STATE OF WEST VIRGINIA EX REL. WAYNE BRONSON,
Petitioner

v.

HONORABLE CHRISTOPHER C. WILKES,
JUDGE OF THE CIRCUIT COURT OF BERKELEY COUNTY,
AND AUGMENTATION, INC.,
Respondents

__________________________________________________

Petition for Writ of Prohibition

WRIT GRANTED

__________________________________________________

Submitted: September 29, 2004
Filed: November 17, 2004


Robert D. Aitcheson, Esq.
Charles Town, West Virginia
Attorney for Petitioner

Richard G. Gay, Esq.
Nathan P. Cochran, Esq.
Law Office of Richard Gay
Berkeley Springs, West Virginia
Attorneys for Respondent Augmentation, Inc.

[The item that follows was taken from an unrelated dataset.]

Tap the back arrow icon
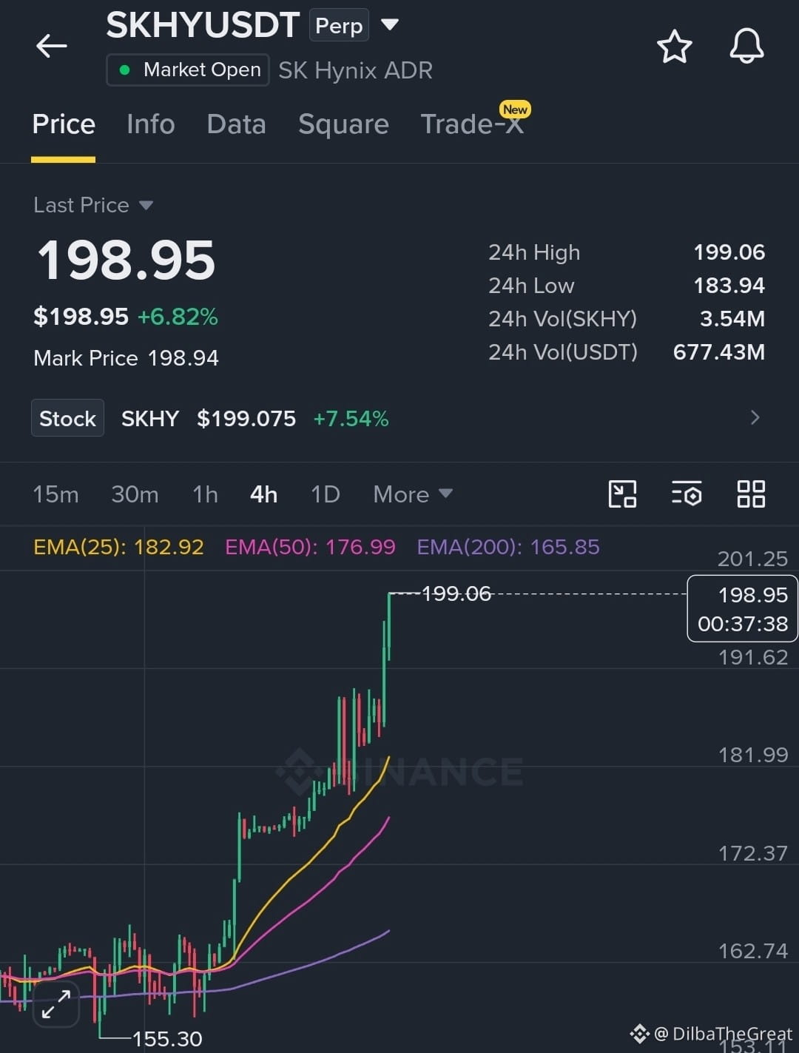The width and height of the screenshot is (799, 1053). point(52,46)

The Opinion of the Court was delivered PER CURIAM.

 
 
SYLLABUS BY THE COURT

        1.    “Prohibition lies only to restrain inferior courts from proceeding in causes over which they have no jurisdiction, or, in which, having jurisdiction, they are exceeding their legitimate powers and may not be used as a substitute for [a petition for appeal] or certiorari.” Syllabus Point 1, Crawford v. Taylor, 138 W.Va. 207, 75 S.E.2d 370 (1953).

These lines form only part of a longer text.